DIRECTIVE: Arrange the material between the lines holding "Describe the element" and "chevron-down-icon is located", inclusive, as a Markdown table with the columns Row and Line, skipping blank lines. Leave the pictures out of the table.

RECORDS PROVIDED:
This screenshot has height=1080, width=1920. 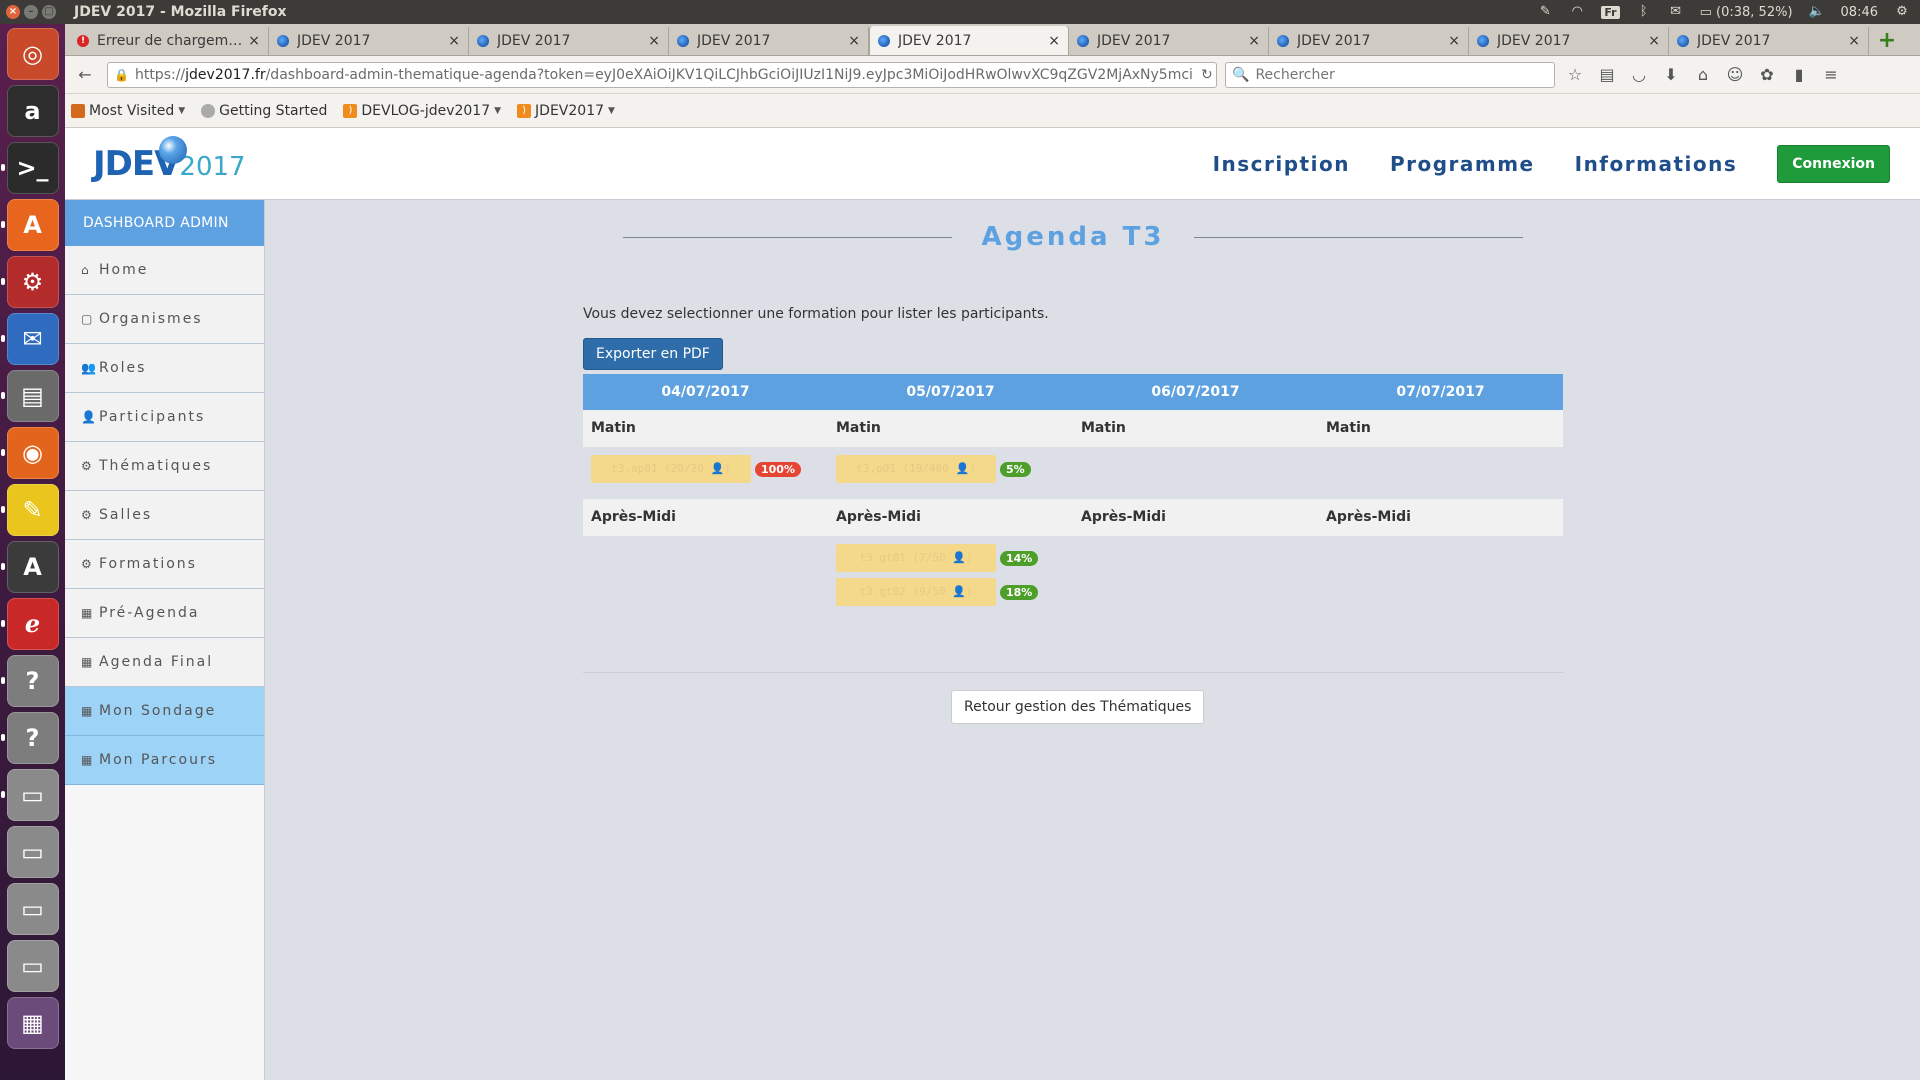 I want to click on sidebar-item-label: Salles, so click(x=126, y=515).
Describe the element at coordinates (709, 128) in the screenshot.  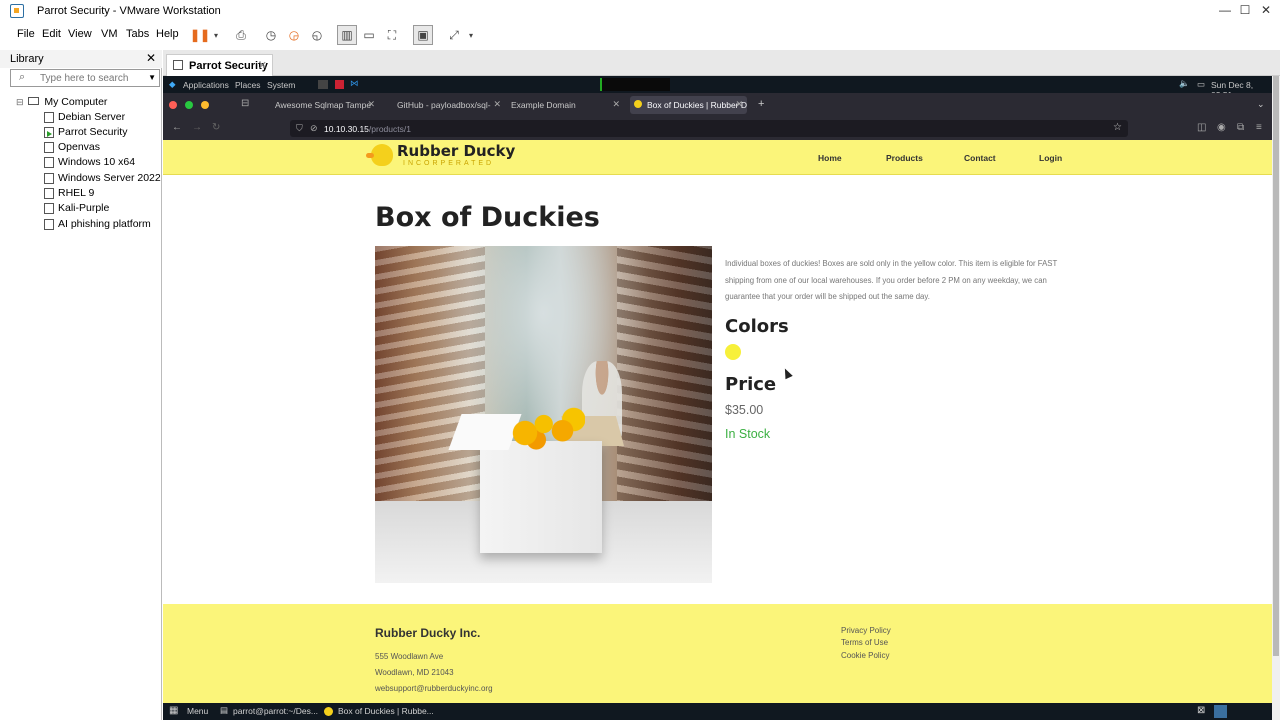
I see `url-bar: ⛉ ⊘ 10.10.30.15/products/1 ☆` at that location.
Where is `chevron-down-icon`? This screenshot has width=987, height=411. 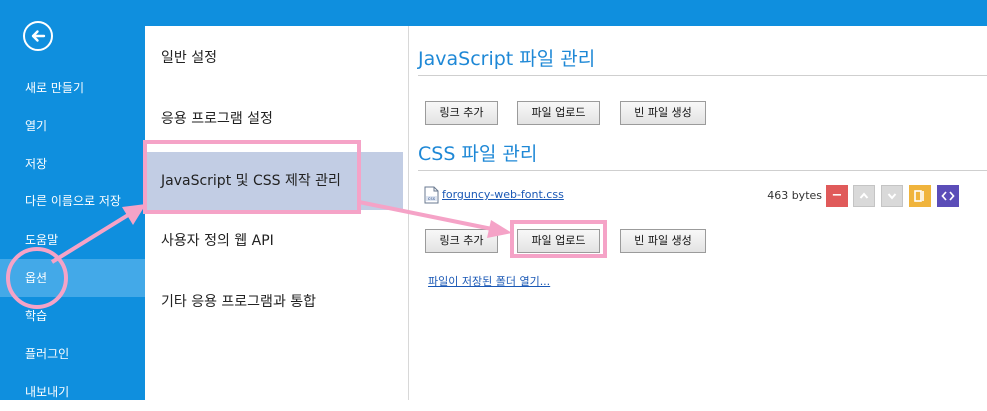
chevron-down-icon is located at coordinates (892, 196).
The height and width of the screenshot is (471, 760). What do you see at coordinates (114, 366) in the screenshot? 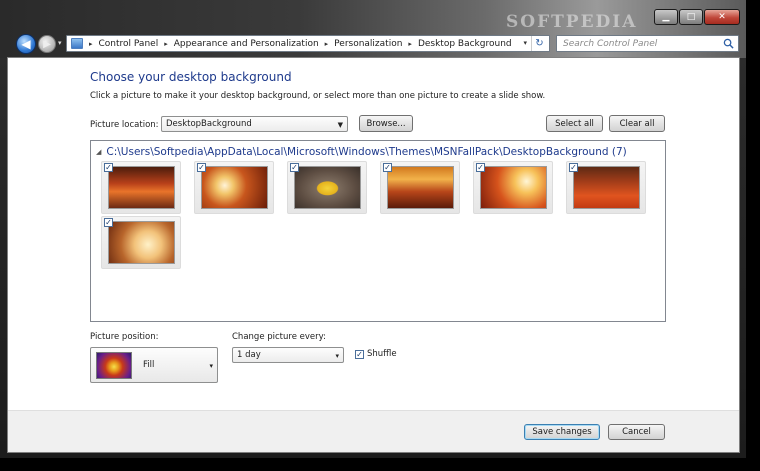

TASK ANSWER:
| Row | Line |
|---|---|
| 1 | Describe the element at coordinates (709, 128) in the screenshot.   |
| 2 | I see `url-bar: ⛉ ⊘ 10.10.30.15/products/1 ☆` at that location. |
| 3 | Where is `chevron-down-icon`? This screenshot has width=987, height=411.  |
| 4 | chevron-down-icon is located at coordinates (892, 196). |